What this task involves - A verbatim copy of every entry is required.

Record extracts -
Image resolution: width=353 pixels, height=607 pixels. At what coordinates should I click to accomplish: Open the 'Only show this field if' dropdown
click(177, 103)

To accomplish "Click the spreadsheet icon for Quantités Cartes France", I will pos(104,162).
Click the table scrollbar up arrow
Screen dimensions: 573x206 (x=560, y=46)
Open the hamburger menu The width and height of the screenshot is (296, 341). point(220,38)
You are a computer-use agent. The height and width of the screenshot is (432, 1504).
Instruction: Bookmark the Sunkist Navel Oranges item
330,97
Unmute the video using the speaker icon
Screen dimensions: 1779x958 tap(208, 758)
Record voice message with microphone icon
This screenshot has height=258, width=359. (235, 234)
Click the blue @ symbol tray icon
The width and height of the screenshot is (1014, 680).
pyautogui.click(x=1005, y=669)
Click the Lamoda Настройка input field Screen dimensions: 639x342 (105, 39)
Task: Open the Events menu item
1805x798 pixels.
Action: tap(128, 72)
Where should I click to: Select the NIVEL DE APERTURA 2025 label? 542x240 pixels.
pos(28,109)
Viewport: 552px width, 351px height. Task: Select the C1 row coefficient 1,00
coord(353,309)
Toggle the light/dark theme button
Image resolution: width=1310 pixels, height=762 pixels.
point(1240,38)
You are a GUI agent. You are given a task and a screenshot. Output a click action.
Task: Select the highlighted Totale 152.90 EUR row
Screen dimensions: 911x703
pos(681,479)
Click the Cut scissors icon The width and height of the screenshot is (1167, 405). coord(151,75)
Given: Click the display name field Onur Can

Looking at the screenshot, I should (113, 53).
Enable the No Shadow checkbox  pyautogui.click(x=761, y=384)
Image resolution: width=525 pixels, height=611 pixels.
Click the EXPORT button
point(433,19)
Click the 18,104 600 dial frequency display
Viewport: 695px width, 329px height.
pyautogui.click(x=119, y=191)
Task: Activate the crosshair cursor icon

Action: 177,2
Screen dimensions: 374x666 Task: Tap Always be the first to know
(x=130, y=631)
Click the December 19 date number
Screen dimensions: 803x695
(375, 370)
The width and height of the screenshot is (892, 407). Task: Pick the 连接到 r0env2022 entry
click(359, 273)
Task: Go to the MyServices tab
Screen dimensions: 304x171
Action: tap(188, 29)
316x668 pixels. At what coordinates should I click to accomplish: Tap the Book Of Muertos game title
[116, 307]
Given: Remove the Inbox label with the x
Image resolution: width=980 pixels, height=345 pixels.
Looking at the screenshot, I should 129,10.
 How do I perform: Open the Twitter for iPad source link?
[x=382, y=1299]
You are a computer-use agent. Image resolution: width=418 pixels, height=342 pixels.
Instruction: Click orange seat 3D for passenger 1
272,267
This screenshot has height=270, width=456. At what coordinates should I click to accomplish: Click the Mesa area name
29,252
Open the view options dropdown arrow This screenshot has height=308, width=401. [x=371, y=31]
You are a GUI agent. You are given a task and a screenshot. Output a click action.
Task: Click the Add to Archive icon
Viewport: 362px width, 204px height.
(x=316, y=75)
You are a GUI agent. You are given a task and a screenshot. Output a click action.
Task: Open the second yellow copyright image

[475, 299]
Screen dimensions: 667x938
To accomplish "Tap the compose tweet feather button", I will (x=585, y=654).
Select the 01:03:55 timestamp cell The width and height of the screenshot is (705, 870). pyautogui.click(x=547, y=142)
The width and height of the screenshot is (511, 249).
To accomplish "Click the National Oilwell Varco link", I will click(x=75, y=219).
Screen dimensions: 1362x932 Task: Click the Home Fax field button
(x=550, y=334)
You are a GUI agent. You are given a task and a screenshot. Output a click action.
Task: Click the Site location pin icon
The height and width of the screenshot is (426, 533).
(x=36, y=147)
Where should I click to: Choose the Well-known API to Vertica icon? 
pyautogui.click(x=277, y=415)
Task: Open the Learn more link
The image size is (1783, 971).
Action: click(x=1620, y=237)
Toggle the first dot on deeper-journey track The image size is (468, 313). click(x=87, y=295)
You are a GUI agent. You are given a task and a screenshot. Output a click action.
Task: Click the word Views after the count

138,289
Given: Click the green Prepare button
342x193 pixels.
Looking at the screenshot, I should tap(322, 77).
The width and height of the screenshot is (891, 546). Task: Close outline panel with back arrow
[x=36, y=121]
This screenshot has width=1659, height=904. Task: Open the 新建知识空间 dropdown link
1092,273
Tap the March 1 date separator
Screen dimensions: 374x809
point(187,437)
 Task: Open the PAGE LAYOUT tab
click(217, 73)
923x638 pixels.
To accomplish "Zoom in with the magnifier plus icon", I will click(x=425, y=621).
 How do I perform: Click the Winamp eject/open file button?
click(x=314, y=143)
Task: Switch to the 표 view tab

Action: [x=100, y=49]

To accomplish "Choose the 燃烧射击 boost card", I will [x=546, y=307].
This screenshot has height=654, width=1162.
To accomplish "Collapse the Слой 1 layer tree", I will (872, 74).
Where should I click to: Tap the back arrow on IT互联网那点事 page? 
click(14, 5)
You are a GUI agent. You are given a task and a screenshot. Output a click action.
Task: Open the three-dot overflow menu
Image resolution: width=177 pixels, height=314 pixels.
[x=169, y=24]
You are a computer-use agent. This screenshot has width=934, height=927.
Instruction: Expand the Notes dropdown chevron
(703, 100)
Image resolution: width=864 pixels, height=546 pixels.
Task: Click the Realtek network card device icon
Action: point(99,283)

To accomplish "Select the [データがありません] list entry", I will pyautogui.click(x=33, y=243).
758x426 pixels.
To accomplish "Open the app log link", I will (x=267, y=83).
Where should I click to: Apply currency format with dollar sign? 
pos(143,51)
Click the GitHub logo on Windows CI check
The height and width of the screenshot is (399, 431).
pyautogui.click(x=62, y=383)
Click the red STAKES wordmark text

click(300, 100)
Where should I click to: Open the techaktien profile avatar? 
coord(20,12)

Solution to the exercise -
Image resolution: width=353 pixels, height=607 pixels. At what coordinates should I click to accomplish: Open the 'Only show this field if' dropdown
click(177, 103)

To accomplish "Click the spreadsheet icon for Quantités Cartes France", I will pos(104,162).
Click the table scrollbar up arrow
Screen dimensions: 573x206 (x=560, y=46)
Open the hamburger menu The width and height of the screenshot is (296, 341). point(220,38)
You are a computer-use agent. The height and width of the screenshot is (432, 1504).
Instruction: Bookmark the Sunkist Navel Oranges item
330,97
Unmute the video using the speaker icon
Screen dimensions: 1779x958 tap(208, 758)
Record voice message with microphone icon
This screenshot has height=258, width=359. (235, 234)
Click the blue @ symbol tray icon
The width and height of the screenshot is (1014, 680).
pyautogui.click(x=1005, y=669)
Click the Lamoda Настройка input field Screen dimensions: 639x342 (105, 39)
Task: Open the Events menu item
1805x798 pixels.
Action: tap(128, 72)
Where should I click to: Select the NIVEL DE APERTURA 2025 label? 542x240 pixels.
pos(28,109)
Viewport: 552px width, 351px height. Task: Select the C1 row coefficient 1,00
coord(353,309)
Toggle the light/dark theme button
Image resolution: width=1310 pixels, height=762 pixels.
point(1240,38)
You are a GUI agent. You are given a task and a screenshot. Output a click action.
Task: Select the highlighted Totale 152.90 EUR row
Screen dimensions: 911x703
pos(681,479)
Click the Cut scissors icon The width and height of the screenshot is (1167, 405). coord(151,75)
Given: Click the display name field Onur Can

Looking at the screenshot, I should (113, 53).
Enable the No Shadow checkbox  pyautogui.click(x=761, y=384)
Image resolution: width=525 pixels, height=611 pixels.
Click the EXPORT button
point(433,19)
Click the 18,104 600 dial frequency display
Viewport: 695px width, 329px height.
pyautogui.click(x=119, y=191)
Task: Activate the crosshair cursor icon

Action: 177,2
Screen dimensions: 374x666 Task: Tap Always be the first to know
(x=130, y=631)
Click the December 19 date number
Screen dimensions: 803x695
(375, 370)
The width and height of the screenshot is (892, 407). Task: Pick the 连接到 r0env2022 entry
click(359, 273)
Task: Go to the MyServices tab
Screen dimensions: 304x171
Action: tap(188, 29)
316x668 pixels. At what coordinates should I click to accomplish: Tap the Book Of Muertos game title
[116, 307]
Given: Remove the Inbox label with the x
Image resolution: width=980 pixels, height=345 pixels.
Looking at the screenshot, I should 129,10.
 How do I perform: Open the Twitter for iPad source link?
[x=382, y=1299]
You are a computer-use agent. Image resolution: width=418 pixels, height=342 pixels.
Instruction: Click orange seat 3D for passenger 1
272,267
This screenshot has height=270, width=456. At what coordinates should I click to accomplish: Click the Mesa area name
29,252
Open the view options dropdown arrow This screenshot has height=308, width=401. [x=371, y=31]
You are a GUI agent. You are given a task and a screenshot. Output a click action.
Task: Click the Add to Archive icon
Viewport: 362px width, 204px height.
(x=316, y=75)
You are a GUI agent. You are given a task and a screenshot. Output a click action.
Task: Open the second yellow copyright image

[475, 299]
Screen dimensions: 667x938
To accomplish "Tap the compose tweet feather button", I will (x=585, y=654).
Select the 01:03:55 timestamp cell The width and height of the screenshot is (705, 870). pyautogui.click(x=547, y=142)
The width and height of the screenshot is (511, 249).
To accomplish "Click the National Oilwell Varco link", I will click(x=75, y=219).
Screen dimensions: 1362x932 Task: Click the Home Fax field button
(x=550, y=334)
You are a GUI agent. You are given a task and a screenshot. Output a click action.
Task: Click the Site location pin icon
The height and width of the screenshot is (426, 533).
(x=36, y=147)
Where should I click to: Choose the Well-known API to Vertica icon? 
pyautogui.click(x=277, y=415)
Task: Open the Learn more link
The image size is (1783, 971).
Action: click(x=1620, y=237)
Toggle the first dot on deeper-journey track The image size is (468, 313). click(x=87, y=295)
You are a GUI agent. You are given a task and a screenshot. Output a click action.
Task: Click the word Views after the count

138,289
Given: Click the green Prepare button
342x193 pixels.
Looking at the screenshot, I should tap(322, 77).
The width and height of the screenshot is (891, 546). Task: Close outline panel with back arrow
[x=36, y=121]
This screenshot has width=1659, height=904. Task: Open the 新建知识空间 dropdown link
1092,273
Tap the March 1 date separator
Screen dimensions: 374x809
point(187,437)
 Task: Open the PAGE LAYOUT tab
click(217, 73)
923x638 pixels.
To accomplish "Zoom in with the magnifier plus icon", I will click(x=425, y=621).
 How do I perform: Click the Winamp eject/open file button?
click(x=314, y=143)
Task: Switch to the 표 view tab

Action: [x=100, y=49]

To accomplish "Choose the 燃烧射击 boost card", I will [x=546, y=307].
This screenshot has height=654, width=1162.
To accomplish "Collapse the Слой 1 layer tree", I will (872, 74).
Where should I click to: Tap the back arrow on IT互联网那点事 page? 
click(14, 5)
You are a GUI agent. You are given a task and a screenshot. Output a click action.
Task: Open the three-dot overflow menu
Image resolution: width=177 pixels, height=314 pixels.
[x=169, y=24]
You are a computer-use agent. This screenshot has width=934, height=927.
Instruction: Expand the Notes dropdown chevron
(703, 100)
Image resolution: width=864 pixels, height=546 pixels.
Task: Click the Realtek network card device icon
Action: point(99,283)

To accomplish "Select the [データがありません] list entry", I will pyautogui.click(x=33, y=243).
758x426 pixels.
To accomplish "Open the app log link", I will (x=267, y=83).
Where should I click to: Apply currency format with dollar sign? 
pos(143,51)
Click the GitHub logo on Windows CI check
The height and width of the screenshot is (399, 431).
pyautogui.click(x=62, y=383)
Click the red STAKES wordmark text

click(300, 100)
Where should I click to: Open the techaktien profile avatar? 
coord(20,12)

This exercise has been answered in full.